Aware that even bigger issues are at stake in this election year, Ms. Christy, who has bright blue eyes and is in her mid-50’s, has begun a campaign to adorn Brooklyn rooftops with blue construction tarpaulins in support of the Democratic presidential candidate, John Kerry. With the Republican National Convention descending on New York from Aug. 30 to Sept. 2, the blue tarps will be painted with Democratic slogans that will be visible to conventioneers flying in from those “red” Republican states around the country.
Ms. Christy, who has lived on Pacific Street in Boerum Hill for 18 years, has so far recruited 30 brownstones and other buildings from Park Slope to Brooklyn Heights to carry the tarps, each of which is 20 feet wide, and at least 40 more buildings are considering the project. The slogans, composed mostly by one of her neighbors, Ben Sturges, urge people to Vote Kerry, Re-Defeat Bush or Drop Balms, among other things.

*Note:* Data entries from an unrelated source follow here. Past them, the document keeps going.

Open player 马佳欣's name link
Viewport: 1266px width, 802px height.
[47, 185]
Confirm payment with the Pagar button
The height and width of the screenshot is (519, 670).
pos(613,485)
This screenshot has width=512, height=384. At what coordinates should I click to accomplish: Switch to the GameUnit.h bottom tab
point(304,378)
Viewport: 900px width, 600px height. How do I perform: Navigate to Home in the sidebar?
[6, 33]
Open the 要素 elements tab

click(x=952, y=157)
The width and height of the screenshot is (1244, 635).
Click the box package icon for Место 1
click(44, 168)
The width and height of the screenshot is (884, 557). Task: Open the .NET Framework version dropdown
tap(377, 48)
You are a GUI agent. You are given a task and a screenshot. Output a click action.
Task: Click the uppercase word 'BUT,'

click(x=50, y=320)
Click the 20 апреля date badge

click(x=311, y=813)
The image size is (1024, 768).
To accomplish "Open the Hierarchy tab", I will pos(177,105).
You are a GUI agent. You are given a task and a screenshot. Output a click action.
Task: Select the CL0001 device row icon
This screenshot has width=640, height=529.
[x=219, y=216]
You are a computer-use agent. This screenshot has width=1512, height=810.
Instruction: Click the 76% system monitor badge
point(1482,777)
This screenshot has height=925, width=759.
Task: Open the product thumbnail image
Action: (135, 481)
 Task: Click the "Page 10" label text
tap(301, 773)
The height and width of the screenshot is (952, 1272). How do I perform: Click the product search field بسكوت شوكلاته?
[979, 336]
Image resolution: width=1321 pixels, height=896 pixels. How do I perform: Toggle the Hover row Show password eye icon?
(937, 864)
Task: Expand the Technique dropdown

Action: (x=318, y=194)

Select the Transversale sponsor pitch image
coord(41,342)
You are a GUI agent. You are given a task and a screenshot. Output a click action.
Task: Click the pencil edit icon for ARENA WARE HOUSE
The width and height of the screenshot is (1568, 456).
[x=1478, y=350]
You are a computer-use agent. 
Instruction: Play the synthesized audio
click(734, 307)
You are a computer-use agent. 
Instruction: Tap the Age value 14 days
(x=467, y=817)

“We can’t control the media,” Ms. Christy declared, “but we have our rooftops.”
Having bought out several local hardware stores of their supply of blue tarps and Sunburst Yellow Rust-Oleum paint, the two plan to paint and install all the tarps by Aug. 28, two days before the convention begins.
“Why is it that New Yorkers, who are the people in our country most at risk for terrorism, overwhelmingly support Kerry?” Ms. Christy asked. “That ought to be a question that all these people flying into New York ask themselves.”
Overwhelming support is not total support, however. Stewart Johnson, a portfolio manager at a Manhattan financial services firm and another neighbor, has voted Democratic in every presidential election since 1972. Mr. Johnson, too, will have a banner on his roof come the convention, but it won’t be one of Ms. Christy’s. His tarp will be red, to display his support of the Bush administration.
Mr. Johnson wants to show those passing overhead that the neighborhood is not uniformly liberal, he said, and has recruited “a small handful” of supporters so far. “You have such a contrarian view, particularly in New York, particularly in this neighborhood, if you think that Bush isn’t Satan incarnate,” he said. “I’ve had a bunch of very positive responses from disenfranchised Democrats like myself, some of whom are afraid to say it. I’m going to try to get people to come out of the closet on this.”
“The change for me started post-9/11,” Mr. Johnson said of his political shift. “The Democratic Party has just totally changed. They’ve gone from icons like F.D.R. to Michael Moore. How far can you fall?”
Ms. Christy, who grew up in an “extremely conservative” household but became a Democrat in college, described herself as unperturbed by the counterprotest. “I don’t think they make red construction tarp,” she said.